Lo primero que llama la atención de este volumen –y así lo profundiza el estudio preliminar de Marcos Zangrandi que sí lee al calor del “corpus Viñas”– es su fuerte impronta argentina. Mate Cocido (aunque debiera ser “cosido” ya que el bandolero tenía una costura de herida en la cabeza, o sea el “mate cosido”) es criollo hasta la médula, y su historia es la de un fuera de la ley, un vago y mal entretenido al que Viñas observa con un equilibrio casi perfecto. Escrito al filo de la aparición de la revista Contorno, este relato de palabras austeras y ajustadas escenas clásicas, como la de una emboscada policial o el rescate de un secuestro con bolsa de plata arrojada desde un tren, está lejos de una visión romántico social (populista, se diría hoy día) pero tampoco pone una distancia de vecino bienpensante. En el caso de los folletines de Chicho Grande y Chicho Chico el asunto es más complejo. Conceptualmente, lo que narra Viñas es una saga familiar delictiva (el viejo Galiffi es Chicho Grande, su cuñado, casado con Agata, Chicho Chico) donde la figura entre sombras, mito naciente, es el de la mujer fuerte, gran personaje de la historia del delito en la Argentina. Muy bien llevadas las líneas del relato, dejan el sabor de un policial negro ambientado en los ’30 y con todas las de la ley (y contra la ley). Escenas como las del tiroteo en la feria donde van a recaudar los dineros de la extorsión a los puesteros, o una larga escena en Mar del Plata, con Bristol y casino, demuestran que estos relatos se conectan más con el cine nacional de aquellos años que con el folletín. Las tres historias, límpidas, de líneas nítidas como las de la tinta china, son absolutamente cinematográficas. Viñas debió trabajar con los materiales de archivo con la soltura y la contención de un guionista que debe ofrecer verosimilitud y acción a la vez.
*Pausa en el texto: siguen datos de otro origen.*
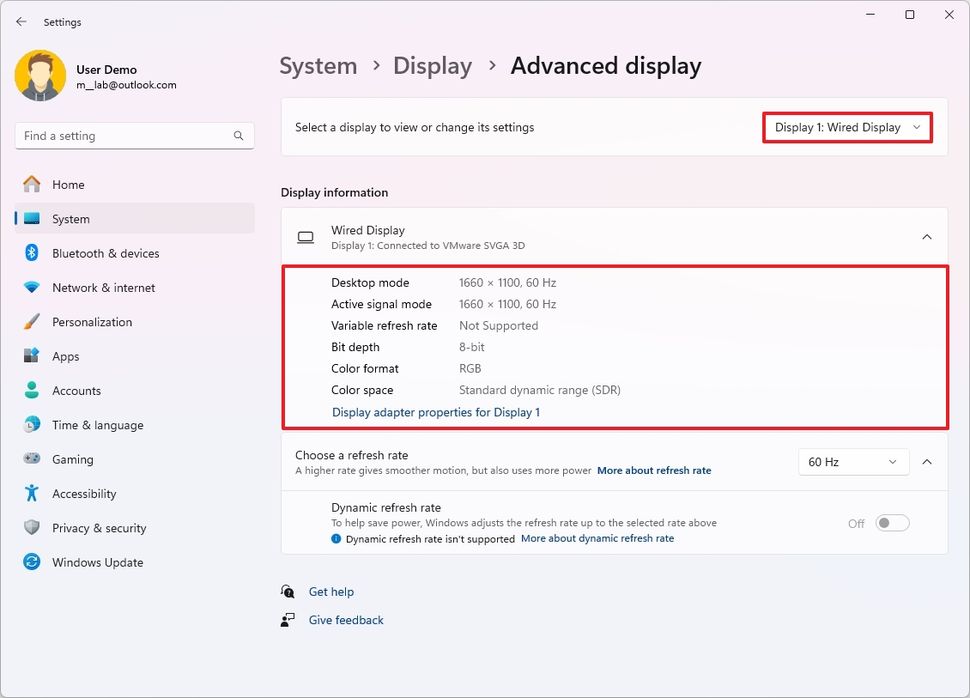Select Home in the sidebar
The image size is (970, 698).
pyautogui.click(x=66, y=184)
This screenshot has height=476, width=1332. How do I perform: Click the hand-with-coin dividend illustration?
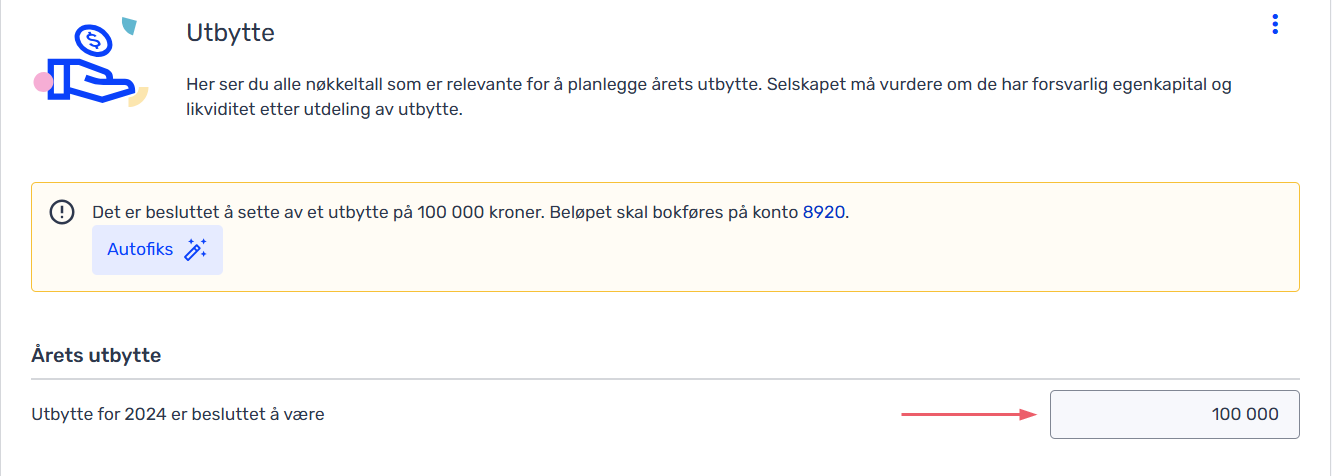tap(91, 63)
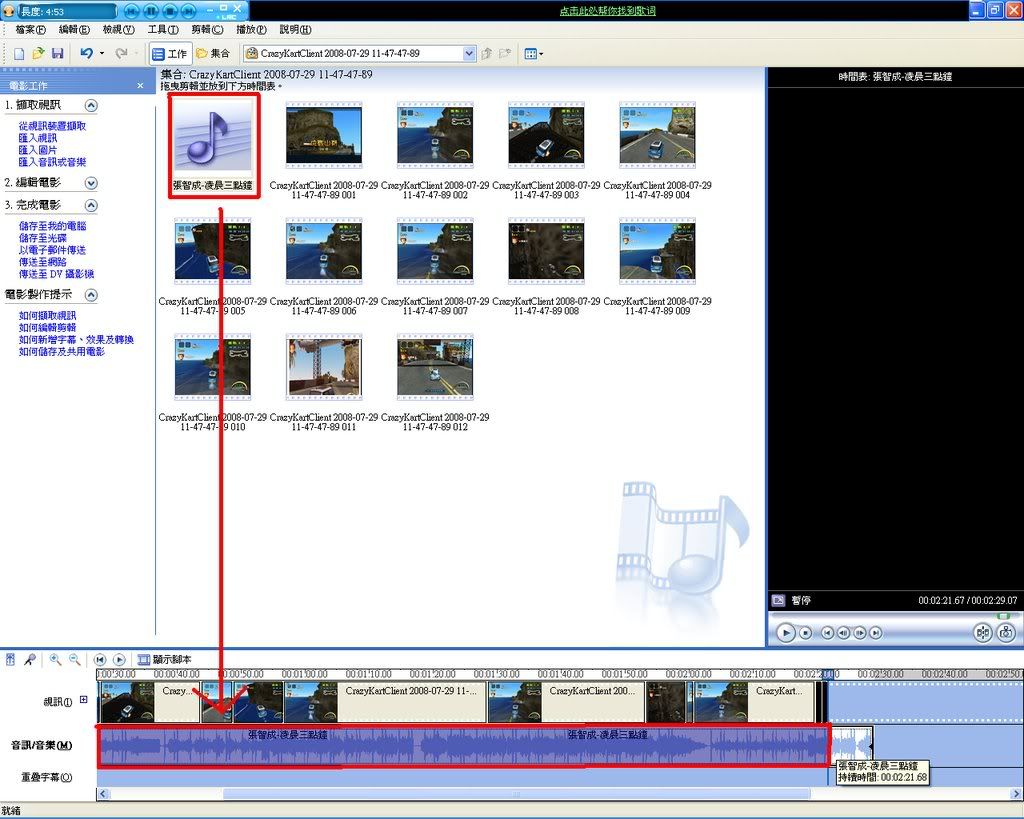Toggle the 工作 (Tasks) pane button

point(169,53)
Con respecto a la cuestión “alimentaria” de escribir por encargo historias populares, uno no puede sino recordar la polémica de “la traición de los hombres honestos” de Contorno, un reproche a intelectuales respetados que colaboraban en colecciones que divulgaban la ciencia y la filosofía. Presumiblemente, estas historias policiales podían considerarse una forma de bastardeo literario en la época, ya que en definitiva se estaba experimentando con formatos populares que, en un momento de expansión de público, buscaban contenidos no carentes de sangre, melodrama y sensacionalismo. Viejo asunto, aun vigente aunque cambien los formatos. Quizás el propio Viñas no fue más allá de señalar el aspecto lateral y material de estos relatos, y estaría bien no violentar su propio criterio. Aun así se trata de un rescate valioso y muy disfrutable. Un Viñas laborioso, inclinado sobre aquellos recortes de noticias policiales, frunciendo el entrecejo y reflexionando sobre cómo representar –sin exageraciones ni golpes bajos– a un mafioso un tanto de cabotaje y a un bandolero que, como Mate Cocido, estuvo rodeado más de misterio que de certezas, cómo hacerlo bien, con eficacia y sin chistes. Y si nos apuran, estos logrados retratos todavía sirven como buenos modelos para guionistas, cronistas y otros visitantes asiduos de los márgenes de la patria.